Meeting of the Parliament 04 February 2026
Just a minute. I have not got to the punchline yet. [Laughter.] There is a punchline.
Then, there is a ministerial reshuffle, and the next innocent soul comes in and tries all over again to excite us about the proposals. They say, “Tell us what you want to do.” We then go through the whole thing over and over. I think that I went through three rounds like that.
I am serious when I say this: when ministers say that they are up for reform, frankly, I do not believe them. I do not think that they really want to do it, and I do not think that they will ever do it. I would rather that they were just honest about that and adopted the Conservative position. The Conservatives, to be fair, have been honest about this from the beginning: they want to hold on to the post-Thatcherite tax regime. They are quite keen on it and on the fact that it is 35 years old. They like that. They like the fact that the valuations are stuck way in the past. They like all that, because they are conservatives.
The SNP should just be honest that it favours that as well, because it is too scared to change anything. I get that change is hard. Change is really difficult, but the SNP has not changed things one jot. It has tinkered at the top end and made itself feel virtuous by changing the tax for the upper bands. However, in reality, that has not changed anything for local government, which has not been given a proper settlement that respects its needs so that it can pay for the public services that we demand of it.
I just hope that ministers will take that away and either stop pretending that they are trying to change things or give us something serious. We have had commissions, talks, reviews, expert groups and the wonderful citizens assembly that died a death almost before it started. Let us do something serious if we are serious about reform.

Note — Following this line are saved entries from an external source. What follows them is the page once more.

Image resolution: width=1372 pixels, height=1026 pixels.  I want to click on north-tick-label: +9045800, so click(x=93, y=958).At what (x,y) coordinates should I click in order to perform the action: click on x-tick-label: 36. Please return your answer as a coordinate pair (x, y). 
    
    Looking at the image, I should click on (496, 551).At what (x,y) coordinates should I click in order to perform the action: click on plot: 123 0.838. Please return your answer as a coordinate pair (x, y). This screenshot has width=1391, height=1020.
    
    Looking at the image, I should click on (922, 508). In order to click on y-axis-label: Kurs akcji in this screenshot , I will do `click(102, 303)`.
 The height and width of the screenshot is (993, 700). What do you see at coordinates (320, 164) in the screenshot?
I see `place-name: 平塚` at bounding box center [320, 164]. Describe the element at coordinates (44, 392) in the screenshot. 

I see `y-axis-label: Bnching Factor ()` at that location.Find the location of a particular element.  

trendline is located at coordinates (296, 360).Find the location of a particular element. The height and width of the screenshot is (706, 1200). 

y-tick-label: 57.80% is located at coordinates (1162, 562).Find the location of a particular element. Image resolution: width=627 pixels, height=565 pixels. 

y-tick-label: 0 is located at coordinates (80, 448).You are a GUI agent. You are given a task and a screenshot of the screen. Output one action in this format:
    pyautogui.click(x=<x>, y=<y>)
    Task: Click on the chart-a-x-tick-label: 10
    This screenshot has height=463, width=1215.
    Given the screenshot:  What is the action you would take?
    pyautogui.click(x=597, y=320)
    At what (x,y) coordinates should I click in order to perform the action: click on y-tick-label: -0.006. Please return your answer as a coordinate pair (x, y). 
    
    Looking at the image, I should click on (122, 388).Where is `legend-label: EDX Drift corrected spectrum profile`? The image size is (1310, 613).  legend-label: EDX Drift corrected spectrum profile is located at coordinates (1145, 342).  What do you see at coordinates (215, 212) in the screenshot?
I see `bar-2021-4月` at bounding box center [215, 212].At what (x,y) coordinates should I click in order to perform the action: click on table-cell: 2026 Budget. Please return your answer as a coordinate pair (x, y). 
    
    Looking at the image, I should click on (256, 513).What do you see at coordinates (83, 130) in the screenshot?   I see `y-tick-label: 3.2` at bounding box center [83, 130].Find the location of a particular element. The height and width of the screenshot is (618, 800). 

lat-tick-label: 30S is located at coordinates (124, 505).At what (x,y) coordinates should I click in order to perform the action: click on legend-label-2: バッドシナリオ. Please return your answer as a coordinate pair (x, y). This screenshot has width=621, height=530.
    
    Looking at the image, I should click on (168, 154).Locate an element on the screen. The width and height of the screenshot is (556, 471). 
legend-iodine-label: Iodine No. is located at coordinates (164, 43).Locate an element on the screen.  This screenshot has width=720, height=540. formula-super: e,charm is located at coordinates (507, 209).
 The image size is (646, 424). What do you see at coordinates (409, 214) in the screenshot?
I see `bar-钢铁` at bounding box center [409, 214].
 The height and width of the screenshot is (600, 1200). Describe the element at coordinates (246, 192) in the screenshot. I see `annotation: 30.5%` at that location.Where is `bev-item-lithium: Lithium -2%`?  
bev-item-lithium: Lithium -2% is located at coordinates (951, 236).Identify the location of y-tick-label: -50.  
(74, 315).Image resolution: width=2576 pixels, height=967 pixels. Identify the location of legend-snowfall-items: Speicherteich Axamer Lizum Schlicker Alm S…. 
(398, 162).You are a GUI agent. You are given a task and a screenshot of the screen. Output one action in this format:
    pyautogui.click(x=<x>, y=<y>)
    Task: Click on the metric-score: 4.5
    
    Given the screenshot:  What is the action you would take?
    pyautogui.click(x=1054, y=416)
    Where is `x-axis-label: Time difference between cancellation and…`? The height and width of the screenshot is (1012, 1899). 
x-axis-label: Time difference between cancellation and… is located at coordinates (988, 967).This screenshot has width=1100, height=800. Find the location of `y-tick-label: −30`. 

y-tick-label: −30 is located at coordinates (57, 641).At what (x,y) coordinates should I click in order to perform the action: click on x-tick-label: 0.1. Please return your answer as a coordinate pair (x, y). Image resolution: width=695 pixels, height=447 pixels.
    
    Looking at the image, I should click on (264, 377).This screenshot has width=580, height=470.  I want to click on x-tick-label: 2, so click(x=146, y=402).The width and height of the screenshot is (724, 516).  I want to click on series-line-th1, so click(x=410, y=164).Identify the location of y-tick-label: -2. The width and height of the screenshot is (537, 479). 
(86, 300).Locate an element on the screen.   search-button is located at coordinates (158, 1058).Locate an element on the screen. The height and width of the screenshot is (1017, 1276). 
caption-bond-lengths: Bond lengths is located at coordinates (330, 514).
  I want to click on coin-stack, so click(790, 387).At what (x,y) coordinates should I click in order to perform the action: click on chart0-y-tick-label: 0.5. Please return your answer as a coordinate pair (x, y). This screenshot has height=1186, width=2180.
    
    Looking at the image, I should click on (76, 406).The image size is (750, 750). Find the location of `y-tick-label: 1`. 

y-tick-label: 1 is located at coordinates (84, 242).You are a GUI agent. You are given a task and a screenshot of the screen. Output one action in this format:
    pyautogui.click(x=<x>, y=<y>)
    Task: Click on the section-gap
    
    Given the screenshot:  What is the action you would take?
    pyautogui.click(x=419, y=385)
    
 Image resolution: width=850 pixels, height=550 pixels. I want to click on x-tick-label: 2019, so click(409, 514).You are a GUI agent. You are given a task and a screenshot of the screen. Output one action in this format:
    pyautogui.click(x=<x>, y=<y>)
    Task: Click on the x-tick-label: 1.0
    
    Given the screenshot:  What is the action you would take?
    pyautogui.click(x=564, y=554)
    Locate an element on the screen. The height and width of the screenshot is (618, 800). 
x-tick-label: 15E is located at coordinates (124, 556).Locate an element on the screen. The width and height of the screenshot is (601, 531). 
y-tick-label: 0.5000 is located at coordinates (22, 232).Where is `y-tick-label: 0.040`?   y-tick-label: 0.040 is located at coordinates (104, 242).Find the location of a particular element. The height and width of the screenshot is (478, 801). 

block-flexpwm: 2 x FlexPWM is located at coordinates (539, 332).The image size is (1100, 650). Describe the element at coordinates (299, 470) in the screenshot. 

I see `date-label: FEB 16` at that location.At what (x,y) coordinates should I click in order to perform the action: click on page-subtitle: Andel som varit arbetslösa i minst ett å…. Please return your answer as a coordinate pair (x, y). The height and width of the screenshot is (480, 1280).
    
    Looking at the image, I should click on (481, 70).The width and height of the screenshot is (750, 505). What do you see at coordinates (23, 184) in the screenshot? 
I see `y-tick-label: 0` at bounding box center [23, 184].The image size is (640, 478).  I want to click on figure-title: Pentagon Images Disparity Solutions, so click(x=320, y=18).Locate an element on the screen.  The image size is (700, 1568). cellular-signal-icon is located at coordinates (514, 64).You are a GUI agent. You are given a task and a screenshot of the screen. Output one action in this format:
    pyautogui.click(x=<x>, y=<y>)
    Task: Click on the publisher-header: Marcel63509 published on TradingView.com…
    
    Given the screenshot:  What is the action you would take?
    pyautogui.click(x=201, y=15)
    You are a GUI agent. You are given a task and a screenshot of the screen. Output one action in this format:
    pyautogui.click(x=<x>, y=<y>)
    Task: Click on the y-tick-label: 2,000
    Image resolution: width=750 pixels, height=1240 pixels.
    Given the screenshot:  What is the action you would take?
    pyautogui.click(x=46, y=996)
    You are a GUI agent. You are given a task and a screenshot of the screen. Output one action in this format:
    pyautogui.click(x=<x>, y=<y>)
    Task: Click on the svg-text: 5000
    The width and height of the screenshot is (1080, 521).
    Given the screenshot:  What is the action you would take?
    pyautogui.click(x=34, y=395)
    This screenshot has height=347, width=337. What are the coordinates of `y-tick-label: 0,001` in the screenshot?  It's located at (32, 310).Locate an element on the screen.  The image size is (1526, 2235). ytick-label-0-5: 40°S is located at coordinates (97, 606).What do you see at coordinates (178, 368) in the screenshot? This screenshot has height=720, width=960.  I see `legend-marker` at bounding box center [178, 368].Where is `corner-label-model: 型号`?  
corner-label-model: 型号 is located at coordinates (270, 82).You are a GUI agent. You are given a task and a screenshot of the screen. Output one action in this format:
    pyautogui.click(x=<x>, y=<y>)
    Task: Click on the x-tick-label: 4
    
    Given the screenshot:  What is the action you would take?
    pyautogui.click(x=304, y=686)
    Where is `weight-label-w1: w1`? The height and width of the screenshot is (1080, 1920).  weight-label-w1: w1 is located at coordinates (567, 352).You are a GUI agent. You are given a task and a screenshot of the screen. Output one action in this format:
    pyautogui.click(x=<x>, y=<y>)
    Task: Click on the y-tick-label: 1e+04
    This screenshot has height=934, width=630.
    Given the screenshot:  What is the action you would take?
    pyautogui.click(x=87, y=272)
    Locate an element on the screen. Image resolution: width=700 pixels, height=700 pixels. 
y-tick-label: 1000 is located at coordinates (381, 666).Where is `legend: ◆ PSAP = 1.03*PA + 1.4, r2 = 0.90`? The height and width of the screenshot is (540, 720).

Craig Hoy and the cabinet secretary were talking past each other about whether the 2026-27 settlement represents an increase or a reduction in funding for local government. They were both right, to some extent, because the cabinet secretary was looking to the past and Craig Hoy was looking to the future. However, the central bit of it is that the cabinet secretary said that Craig Hoy was referring to the spending review figures and not the budget figures. Does that mean that the spending review figures are not accurate and that the figures will go up? Will the cabinet secretary tell us that and whether it is guaranteed?